It was and is the pew nearest to the pulpit on the minister's right, and one day it contained a bonnet, which Mr. Dishart's predecessor preached at for one hour and ten minutes. From the pulpit, which was swaddled in black, the minister had a fine sweep of all the congregation except those in the back pews downstairs, who were lost in the shadow of the laft. Here sat Whinny Webster, so called because, having an inexplicable passion against them, he devoted his life to the extermination of whins. Whinny for years ate peppermint lozenges with impunity in his back seat, safe in the certainty that the minister, however much he might try, could not possibly see him. But his day came. One afternoon the kirk smelt of peppermints, and Mr. Dishart could rebuke no one, for the defaulter was not in sight. Whinny's cheek was working up and down in quiet enjoyment of its lozenge, when he started, noticing that the preaching had stopped. Then he heard a sepulchral voice say "Charles Webster!" Whinny's eyes turned to the pulpit, only part of which was visible to him, and to his horror they encountered the minister's head coming down the stairs. This took place after I had ceased to attend the Auld Licht kirk regularly; but I am told that as Whinny gave one wild scream the peppermint dropped from his mouth. The minister had got him by leaning over the pulpit door until, had he given himself only another inch, his feet would have gone into the air. As for Whinny he became a God-fearing man.

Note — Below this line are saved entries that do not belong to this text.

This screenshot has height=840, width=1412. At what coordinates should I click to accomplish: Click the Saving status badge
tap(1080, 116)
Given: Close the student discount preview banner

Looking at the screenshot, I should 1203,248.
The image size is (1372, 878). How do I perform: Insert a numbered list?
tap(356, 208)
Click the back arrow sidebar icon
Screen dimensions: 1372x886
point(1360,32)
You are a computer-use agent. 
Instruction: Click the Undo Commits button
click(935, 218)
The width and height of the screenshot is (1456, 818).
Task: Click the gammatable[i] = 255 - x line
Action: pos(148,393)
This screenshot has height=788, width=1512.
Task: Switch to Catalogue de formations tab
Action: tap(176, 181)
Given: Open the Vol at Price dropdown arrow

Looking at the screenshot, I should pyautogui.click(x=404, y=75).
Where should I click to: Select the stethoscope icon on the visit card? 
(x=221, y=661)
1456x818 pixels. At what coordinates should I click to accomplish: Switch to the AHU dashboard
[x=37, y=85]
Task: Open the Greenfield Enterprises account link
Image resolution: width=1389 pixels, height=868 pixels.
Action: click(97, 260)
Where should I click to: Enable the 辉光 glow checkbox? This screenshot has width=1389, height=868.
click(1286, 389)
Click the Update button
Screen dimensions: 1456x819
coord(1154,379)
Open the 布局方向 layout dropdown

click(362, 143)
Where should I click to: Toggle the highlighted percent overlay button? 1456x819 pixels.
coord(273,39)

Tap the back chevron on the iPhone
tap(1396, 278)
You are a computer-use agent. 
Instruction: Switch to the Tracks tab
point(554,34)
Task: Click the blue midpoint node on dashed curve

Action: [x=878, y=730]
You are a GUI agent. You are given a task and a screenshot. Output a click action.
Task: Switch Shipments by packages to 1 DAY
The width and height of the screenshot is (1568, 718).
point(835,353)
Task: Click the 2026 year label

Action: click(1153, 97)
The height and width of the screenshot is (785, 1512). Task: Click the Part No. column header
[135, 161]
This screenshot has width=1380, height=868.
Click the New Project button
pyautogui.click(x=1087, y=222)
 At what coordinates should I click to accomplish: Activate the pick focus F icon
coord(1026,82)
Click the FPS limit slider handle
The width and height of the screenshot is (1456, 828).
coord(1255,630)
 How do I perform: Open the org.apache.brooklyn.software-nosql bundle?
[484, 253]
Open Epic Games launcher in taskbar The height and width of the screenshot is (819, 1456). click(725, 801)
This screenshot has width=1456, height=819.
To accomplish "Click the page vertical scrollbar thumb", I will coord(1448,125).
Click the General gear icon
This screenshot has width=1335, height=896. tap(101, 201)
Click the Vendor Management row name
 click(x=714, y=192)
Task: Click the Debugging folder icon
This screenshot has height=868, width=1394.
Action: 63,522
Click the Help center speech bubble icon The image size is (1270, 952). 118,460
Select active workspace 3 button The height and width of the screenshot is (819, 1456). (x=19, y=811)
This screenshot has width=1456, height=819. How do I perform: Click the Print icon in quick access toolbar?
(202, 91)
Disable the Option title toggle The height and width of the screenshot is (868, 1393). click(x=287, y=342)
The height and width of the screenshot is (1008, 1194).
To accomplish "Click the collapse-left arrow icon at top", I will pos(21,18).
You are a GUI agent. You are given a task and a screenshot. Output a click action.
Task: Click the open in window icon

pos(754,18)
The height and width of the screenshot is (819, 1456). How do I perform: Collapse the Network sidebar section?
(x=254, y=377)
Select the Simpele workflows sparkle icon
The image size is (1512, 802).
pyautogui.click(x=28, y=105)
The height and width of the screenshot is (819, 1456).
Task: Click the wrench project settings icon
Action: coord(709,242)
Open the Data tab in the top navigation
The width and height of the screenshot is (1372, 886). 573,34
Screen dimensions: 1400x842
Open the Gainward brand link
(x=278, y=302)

The most uncanny thing about the kirk was the precentor's box beneath the pulpit. Three Auld Licht ministers I have known, but I can only conceive one precentor. Lang Tammas' box was much too small for him. Since his disappearance from Thrums I believe they have paid him the compliment of enlarging it for a smaller man, no doubt with the feeling that Tammas alone could look like a Christian in it. Like the whole congregation, of course, he had to stand during the prayers--the first of which averaged half an hour in length. If he stood erect his head and shoulders vanished beneath funereal trappings, when he seemed decapitated, and if he stretched his neck the pulpit tottered. He looked like the pillar on which it rested, or he balanced it on his head like a baker's tray. Sometimes he leaned forward as reverently as he could, and then, with his long, lean arms dangling over the side of his box, he might have been a suit of "blacks" hung up to dry. Once I was talking with Cree Queery in a sober, respectable manner, when all at once a light broke out on his face. I asked him what he was laughing at, and he said it was at Lang Tammas. He got grave again when I asked him what there was in Lang Tammas to smile at, and admitted that he could not tell me. However, I have always been of opinion that the thought of the precentor in his box gave Cree a fleeting sense of humor.
Tammas and Hendry Munn were the two paid officials of the church, Hendry being kirk-officer; but poverty was among the few points they had in common. The precentor was a cobbler, though he never knew it, shoemaker being the name in those parts, and his dwelling-room was also his workshop. There he sat in his "brot," or apron, from early morning to far on to midnight, and contrived to make his six or eight shillings a week. I have often sat with him in the darkness that his "cruizey" lamp could not pierce, while his mutterings to himself of "ay, ay, yes, umpha, oh ay, ay man," came as regularly and monotonously as the tick of his "wag-at-the-wa'" clock. Hendry and he were paid no fixed sum for their services in the Auld Licht kirk, but once a year there was a collection for each of them, and so they jogged along. Though not the only kirk-officer of my time Hendry made the most lasting impression. He was, I think, the only man in Thrums who did not quake when the minister looked at him. A wild story, never authenticated, says that Hendry once offered Mr. Dishart a snuff from his mull. In the streets Lang Tammas was more stern and dreaded by evil-doers, but Hendry had first place in the kirk.